Yolcu uçaklarında bulunur, ayakkabı kutusu büyüklüğündeki konteynırlardadır.
Biri ses kaydediciye sahiptir, pilot konuşması ve kokpitteki bütün sesleri kaydeder.
Diğeri ise bilgi kaydedicidir. Uçağın hızı, yüksekliği, yönü, yakıt seviyesi vb. bilgilerini kaydeder.
Kolaylıkla bulunabilsinler diye turuncu renklidir.
Su geçirmez, saatte 500 kilometre hızla yere çarpmaya ve yangına dayanıklıdır.
Birçok kara kutu, uçağın çarpma anında çarpmadan en son etkilenen bölümü olduğu için kuyruk bölümüne monte edilir.
Anlaşılacağı üzere, bu kara kutu meselesine takıldım.
Uçakların kara kutusu tamam da, insanların kara kutusunu nasıl anlayacağız?
Renkleri yok, hangi bölümde duracaklarının kesin bir tanımı da yok.
Düşüp çarpma anında ne yapacaklarına göre karar vereceğiz o halde.
Ancak insanın kara kutusu, zannımca tehlikeli de olabilir.
Açılınca içinden ne çıkacağı bilinmez.
O yüzden dikkat etmeli… Kara kutu kayıtta olabilir.
Durumun dezavantajlı tarafı, açılınca zarar göreceğinden korkanların ona sıkı sıkıya bağlı kalmak zorunda olması zannımca.

Havalı fişekler
Kış dönemi o kadar değil tabii.
Ama yazın!
İnsanların içindeki çılgın eğlence isteğinden midir bilmem?
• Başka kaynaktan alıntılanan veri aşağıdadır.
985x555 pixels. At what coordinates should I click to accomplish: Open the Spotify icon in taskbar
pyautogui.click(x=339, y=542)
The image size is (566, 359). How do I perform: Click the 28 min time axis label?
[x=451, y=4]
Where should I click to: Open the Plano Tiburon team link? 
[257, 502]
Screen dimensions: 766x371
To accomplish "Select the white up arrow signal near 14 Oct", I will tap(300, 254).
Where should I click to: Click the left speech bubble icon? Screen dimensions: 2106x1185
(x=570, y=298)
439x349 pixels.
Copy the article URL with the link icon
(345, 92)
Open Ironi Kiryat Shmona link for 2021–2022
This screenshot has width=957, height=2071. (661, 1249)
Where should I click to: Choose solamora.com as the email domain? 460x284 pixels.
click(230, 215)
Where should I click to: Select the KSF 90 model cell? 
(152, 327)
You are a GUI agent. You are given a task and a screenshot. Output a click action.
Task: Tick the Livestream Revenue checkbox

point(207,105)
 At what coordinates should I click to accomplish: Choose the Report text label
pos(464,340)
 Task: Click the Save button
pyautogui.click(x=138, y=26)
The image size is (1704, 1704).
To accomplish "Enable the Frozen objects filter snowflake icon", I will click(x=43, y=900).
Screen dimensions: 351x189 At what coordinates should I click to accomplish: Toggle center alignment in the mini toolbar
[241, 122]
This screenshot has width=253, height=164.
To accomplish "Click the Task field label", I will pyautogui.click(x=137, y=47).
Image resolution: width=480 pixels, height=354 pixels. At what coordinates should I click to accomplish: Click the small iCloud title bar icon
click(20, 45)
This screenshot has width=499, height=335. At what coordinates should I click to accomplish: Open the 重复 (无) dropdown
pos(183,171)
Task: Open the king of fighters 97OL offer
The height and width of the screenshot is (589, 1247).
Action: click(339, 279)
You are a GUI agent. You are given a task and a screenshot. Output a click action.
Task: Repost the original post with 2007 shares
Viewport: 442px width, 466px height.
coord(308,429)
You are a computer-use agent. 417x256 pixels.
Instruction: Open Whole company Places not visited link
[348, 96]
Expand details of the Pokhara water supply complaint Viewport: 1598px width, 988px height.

Herkes, aklına, kafasına göre atmak istiyor.
Sokak arası, gece yarısı, seyir terası, apartman balkonu fark etmiyor.
Kent merkezli kutlamalar başta olmak üzere, aklına gelen, geldiği gibi, uzun süreli, kalitelisi, kalitesizi atılıyor.
Atmosfere, canlılara verdiği zarar bir yana, insan ruhunda açtığı yara da cabası.
Seyirlik keyif olmaktan çıkıp eziyete dönüşüyor.
Kim? Ne yapacak? Nasıl önlenecek bu havalı fişek terörü?
Saat 24.00’den sonra yasaklanması kadar, her yerde, herkesçe atılması da yasaklanmalı.
Üretim aşamasından itibaren de denetlenmeli.
Kuşlar başta olmak üzere atmosfere verdiği zarar ölçülmeli.
Aksi halde üç-beş dakikalık keyif için geleceğimize bu denli zarar verilmesinin açıklanır tarafı olamaz.